Frances Mary White, known as Mary, née Cottam, MBE (21 May 1925 – 30 March 2017) was an English general surgeon and chairwoman of the Bromsgrove Festival. She founded the Bromsgrove International Young Musicians Competition in 1980.

== Life ==
Frances Mary White was born Frances Cottam on 21 May 1925, in Whiston, South Yorkshire. She was the only child in a farming family, and after her father's death in 1927 was brought up by her mother and two aunts. White attended Leeds University, where she studied medicine, and met and married her husband there. She qualified in 1949, and went on to further study in obstetrics and gynecology. Later in life she specialised in surgery for the treatment of severe varicose veins. They moved to Bromsgrove for him to work as a general practitioner, and White was a surgeon in local hospitals.

White was interested in music, and became involved in the Bromsgrove Music Festival in 1960. She retired from medicine in 1980. She took over the chairmanship of the festival in 1980, in the midst of a funding crisis. She organised a new committee, new sponsors, and appointed a new artistic advisor, Donald Hunt, then head of music at Worcester Cathedral.
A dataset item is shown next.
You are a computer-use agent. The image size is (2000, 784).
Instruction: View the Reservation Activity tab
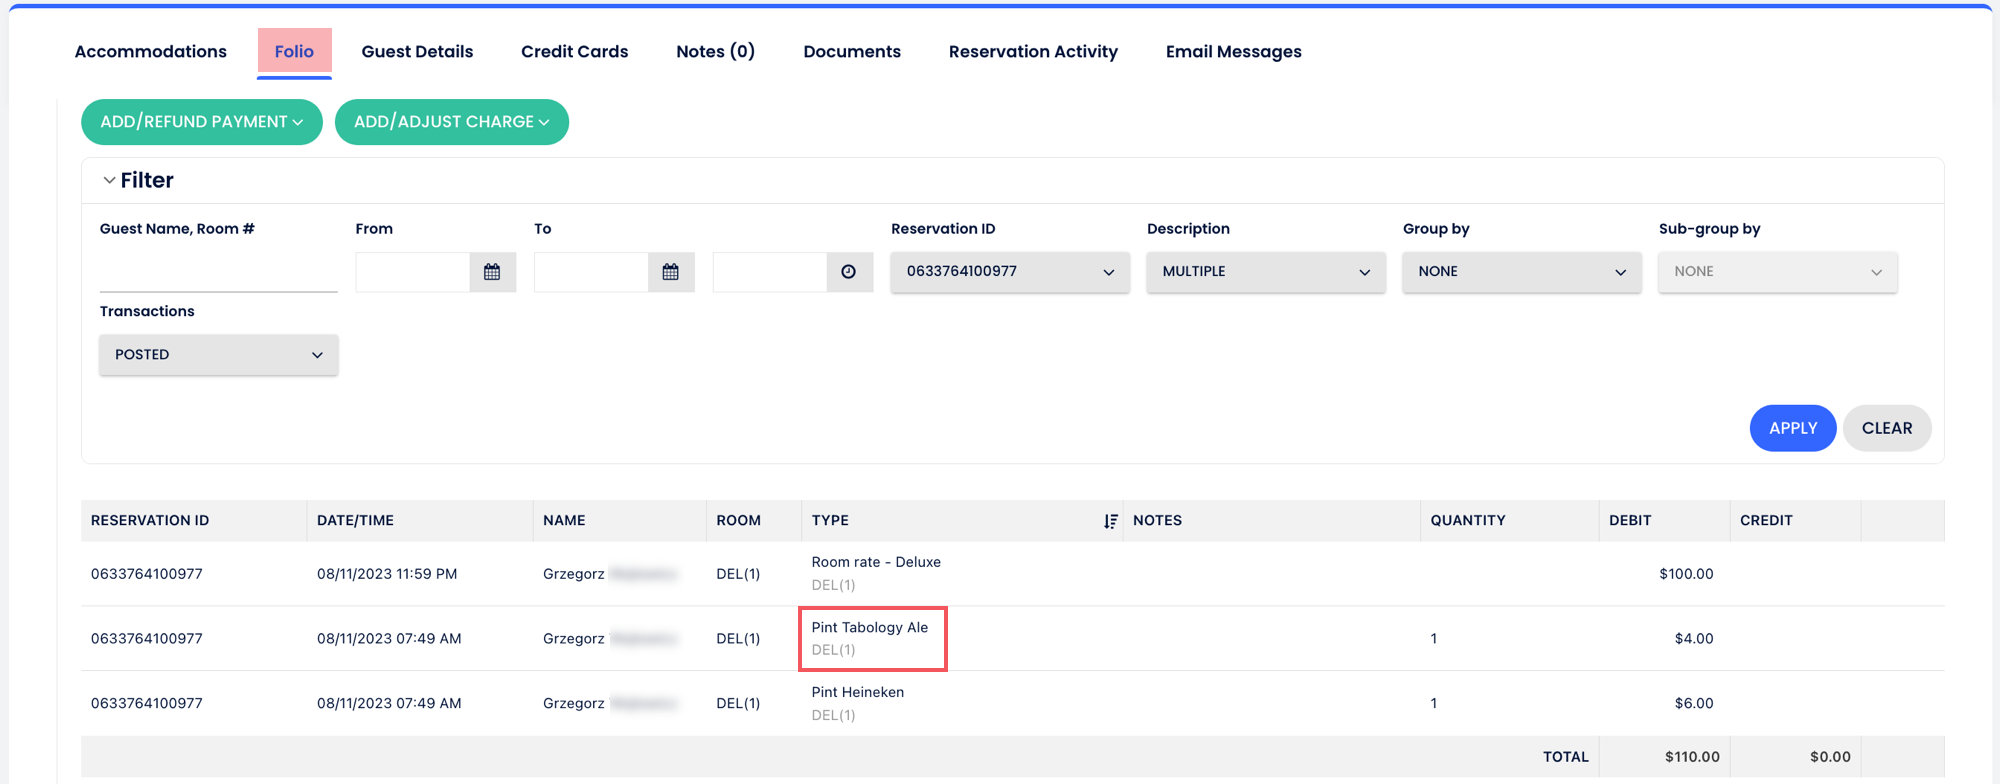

White also founded The Bromsgrove International Young Musicians Competition that year. She was rewarded for her contributions to the festival with an MBE in 2005.

White was also a district officer with St John’s Ambulance Brigade, and served on the council of the British Medical Association for more than ten years. White was governor at North Bromsgrove High School.

White died on 30 March 2017, aged 91, and was survived by her two children.